Task statement:
Beginning with the first line, please return the entries exactly through the line that contains "Task: Click the rocket emoji", and leave out all later lines.

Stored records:
<<<<

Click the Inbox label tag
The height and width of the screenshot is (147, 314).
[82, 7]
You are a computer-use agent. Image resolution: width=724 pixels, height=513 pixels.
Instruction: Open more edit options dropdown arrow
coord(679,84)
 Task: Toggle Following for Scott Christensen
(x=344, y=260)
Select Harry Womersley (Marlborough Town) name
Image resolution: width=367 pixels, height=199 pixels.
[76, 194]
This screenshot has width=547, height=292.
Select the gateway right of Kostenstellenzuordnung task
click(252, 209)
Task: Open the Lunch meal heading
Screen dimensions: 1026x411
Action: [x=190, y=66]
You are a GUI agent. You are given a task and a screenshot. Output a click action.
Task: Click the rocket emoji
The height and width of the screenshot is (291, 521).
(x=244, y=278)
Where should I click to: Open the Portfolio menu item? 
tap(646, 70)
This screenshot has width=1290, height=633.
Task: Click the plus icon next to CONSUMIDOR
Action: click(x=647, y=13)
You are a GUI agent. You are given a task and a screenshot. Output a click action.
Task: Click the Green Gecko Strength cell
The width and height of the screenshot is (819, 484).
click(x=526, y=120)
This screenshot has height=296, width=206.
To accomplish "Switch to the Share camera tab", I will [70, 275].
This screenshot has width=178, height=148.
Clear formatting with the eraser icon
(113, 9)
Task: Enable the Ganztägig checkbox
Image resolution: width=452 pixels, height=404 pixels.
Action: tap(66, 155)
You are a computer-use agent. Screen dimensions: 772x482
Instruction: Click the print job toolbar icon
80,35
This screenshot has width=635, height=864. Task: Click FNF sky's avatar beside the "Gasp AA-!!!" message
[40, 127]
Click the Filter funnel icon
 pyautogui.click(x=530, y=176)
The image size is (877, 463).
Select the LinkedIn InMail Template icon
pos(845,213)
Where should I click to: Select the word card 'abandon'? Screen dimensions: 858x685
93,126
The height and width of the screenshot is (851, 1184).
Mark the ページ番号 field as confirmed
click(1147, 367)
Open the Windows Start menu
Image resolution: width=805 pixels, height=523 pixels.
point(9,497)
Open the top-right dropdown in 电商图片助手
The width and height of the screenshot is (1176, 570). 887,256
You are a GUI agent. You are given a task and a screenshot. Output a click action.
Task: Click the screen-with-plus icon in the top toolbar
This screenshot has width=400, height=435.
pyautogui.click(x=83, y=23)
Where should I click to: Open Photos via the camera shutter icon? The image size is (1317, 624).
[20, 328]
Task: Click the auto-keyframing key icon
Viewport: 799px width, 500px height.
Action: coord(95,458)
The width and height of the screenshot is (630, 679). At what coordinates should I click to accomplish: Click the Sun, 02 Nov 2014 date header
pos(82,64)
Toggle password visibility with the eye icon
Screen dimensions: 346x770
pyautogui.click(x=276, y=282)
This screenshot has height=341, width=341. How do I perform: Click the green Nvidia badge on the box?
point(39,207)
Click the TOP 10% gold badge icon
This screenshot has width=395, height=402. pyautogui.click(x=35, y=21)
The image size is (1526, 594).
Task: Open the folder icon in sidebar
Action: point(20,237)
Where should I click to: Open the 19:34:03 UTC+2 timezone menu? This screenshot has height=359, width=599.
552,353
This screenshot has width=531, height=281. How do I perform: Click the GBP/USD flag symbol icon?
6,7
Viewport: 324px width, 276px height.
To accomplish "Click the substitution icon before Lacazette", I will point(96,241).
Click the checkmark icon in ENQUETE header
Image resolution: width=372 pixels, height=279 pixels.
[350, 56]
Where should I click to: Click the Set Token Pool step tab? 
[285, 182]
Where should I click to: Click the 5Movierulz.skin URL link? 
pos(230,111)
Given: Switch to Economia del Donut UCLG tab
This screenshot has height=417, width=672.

>>>>

Solution for this task:
Click the Inbox label tag
The height and width of the screenshot is (147, 314).
[82, 7]
You are a computer-use agent. Image resolution: width=724 pixels, height=513 pixels.
Instruction: Open more edit options dropdown arrow
coord(679,84)
 Task: Toggle Following for Scott Christensen
(x=344, y=260)
Select Harry Womersley (Marlborough Town) name
Image resolution: width=367 pixels, height=199 pixels.
[76, 194]
This screenshot has width=547, height=292.
Select the gateway right of Kostenstellenzuordnung task
click(252, 209)
Task: Open the Lunch meal heading
Screen dimensions: 1026x411
Action: [x=190, y=66]
You are a GUI agent. You are given a task and a screenshot. Output a click action.
Task: Click the rocket emoji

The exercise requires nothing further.